Friday, October 25, 2013

Preflections on a milestone I'm heading toward

In less than 48 hours from now, I will have finished my first half marathon. I say 'less than 48' because that means I will have done so in under 2 hours, which has been my backup goal time.  My original goal was sub-1:45, but I've been plagued by various tendonitis issues and a deep pain in my left femoral head.  While most of it has resolved, I'm left with one remaining injury and an insufficient amount of training.  The question is whether it's truly insufficient in the grand scheme of things, or just relative to what you're supposed to do for such a race.  I've not yet run longer than 9 miles in one go, which is really the only piece of it that concerns me beyond whether any injury flairs up enough for me not to even be able to walk to the finish (I could walk the course and still get in before the cutoff, but not likely if my remaining injury is really bad).

Stepping back from the cloud of injury and what it has meant for my training, I'm able to look at what I'm about to do, and feel a growing sense of pride.  I call this post a 'preflection' because it's like I'm reflecting on what I'm about to do rather than what I've just done. I'm using this as a chance to center my mind on the goal, on the idea that any time will be a PR since I've not yet covered this distance, and even if I have, I've never done it in an official race.

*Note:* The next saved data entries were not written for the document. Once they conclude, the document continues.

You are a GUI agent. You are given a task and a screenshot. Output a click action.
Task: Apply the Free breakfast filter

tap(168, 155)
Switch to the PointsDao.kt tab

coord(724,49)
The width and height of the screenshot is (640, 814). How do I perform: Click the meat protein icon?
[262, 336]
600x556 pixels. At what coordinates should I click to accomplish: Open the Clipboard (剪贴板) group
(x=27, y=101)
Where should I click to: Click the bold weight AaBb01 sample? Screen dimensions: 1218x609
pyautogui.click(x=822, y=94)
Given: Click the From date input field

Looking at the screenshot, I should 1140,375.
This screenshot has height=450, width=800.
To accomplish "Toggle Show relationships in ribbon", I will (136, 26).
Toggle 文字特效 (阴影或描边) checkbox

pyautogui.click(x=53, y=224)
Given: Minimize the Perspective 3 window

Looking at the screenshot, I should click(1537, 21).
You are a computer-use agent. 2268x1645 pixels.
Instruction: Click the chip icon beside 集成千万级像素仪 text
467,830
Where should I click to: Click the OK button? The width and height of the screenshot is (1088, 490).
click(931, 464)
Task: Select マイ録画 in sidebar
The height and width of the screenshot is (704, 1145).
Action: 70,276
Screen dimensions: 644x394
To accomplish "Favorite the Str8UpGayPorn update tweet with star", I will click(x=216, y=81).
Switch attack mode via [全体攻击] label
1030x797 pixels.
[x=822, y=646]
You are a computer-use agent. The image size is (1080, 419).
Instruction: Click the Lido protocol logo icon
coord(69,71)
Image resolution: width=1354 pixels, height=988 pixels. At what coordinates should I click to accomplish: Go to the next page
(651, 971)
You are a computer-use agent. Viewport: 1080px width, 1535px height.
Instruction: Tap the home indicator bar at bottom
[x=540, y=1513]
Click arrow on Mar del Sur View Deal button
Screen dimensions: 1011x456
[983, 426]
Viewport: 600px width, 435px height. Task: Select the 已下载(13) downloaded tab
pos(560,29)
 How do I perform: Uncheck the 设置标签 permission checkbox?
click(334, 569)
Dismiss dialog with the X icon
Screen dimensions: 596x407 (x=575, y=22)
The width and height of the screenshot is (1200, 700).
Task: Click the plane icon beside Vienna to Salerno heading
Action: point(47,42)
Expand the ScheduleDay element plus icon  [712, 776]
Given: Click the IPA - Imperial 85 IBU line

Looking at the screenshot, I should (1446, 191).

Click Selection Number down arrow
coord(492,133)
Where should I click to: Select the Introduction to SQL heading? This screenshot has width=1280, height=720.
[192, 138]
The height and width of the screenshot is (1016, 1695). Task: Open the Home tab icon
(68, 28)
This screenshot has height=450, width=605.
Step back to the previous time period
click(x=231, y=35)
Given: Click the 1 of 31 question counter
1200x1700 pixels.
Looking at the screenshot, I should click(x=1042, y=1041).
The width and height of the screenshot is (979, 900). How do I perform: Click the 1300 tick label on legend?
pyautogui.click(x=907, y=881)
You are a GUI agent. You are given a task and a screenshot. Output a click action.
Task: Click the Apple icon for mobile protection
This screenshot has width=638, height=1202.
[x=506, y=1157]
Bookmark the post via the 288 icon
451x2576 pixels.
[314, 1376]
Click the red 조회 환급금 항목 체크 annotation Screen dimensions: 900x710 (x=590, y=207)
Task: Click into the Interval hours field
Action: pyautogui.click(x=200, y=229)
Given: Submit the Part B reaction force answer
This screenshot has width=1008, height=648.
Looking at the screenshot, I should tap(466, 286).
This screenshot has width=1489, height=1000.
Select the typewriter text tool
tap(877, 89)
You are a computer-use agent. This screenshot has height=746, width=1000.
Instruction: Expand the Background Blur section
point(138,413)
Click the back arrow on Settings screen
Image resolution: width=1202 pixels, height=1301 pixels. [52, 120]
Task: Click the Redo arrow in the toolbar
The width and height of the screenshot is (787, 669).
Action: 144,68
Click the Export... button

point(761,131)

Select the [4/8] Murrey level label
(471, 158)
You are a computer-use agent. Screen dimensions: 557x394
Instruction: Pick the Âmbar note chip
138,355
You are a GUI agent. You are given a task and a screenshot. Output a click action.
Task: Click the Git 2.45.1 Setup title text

Preflecting allows me to see that, and also to ignore the deviation I've had to take from the prescribed training path, or the notion that you have to at least have run X miles before doing a half.  I know that my cardio-respiratory abilities are sufficient to get through the race.  I know that my muscular endurance is sufficient.  The only true variable is my mindset, and I know that is something that can be controlled.  I've seen it first hand, whether climbing multiple mountains back to back despite a major fear of heights (and horrible weather), or going from doing a 100K bike ride to it being a surprise 183K and feeling perfectly fine the next day (save for numbness from sitting on a bike saddle for 6 hours).

I have it in me. Nothing else matters, nor should I let anything else matter.  I will be PRing. I will have a finisher's medal. And, most importantly, I will feel amazing.  I will enlighten.my.body. Now it's up to you to enlighten.your.body.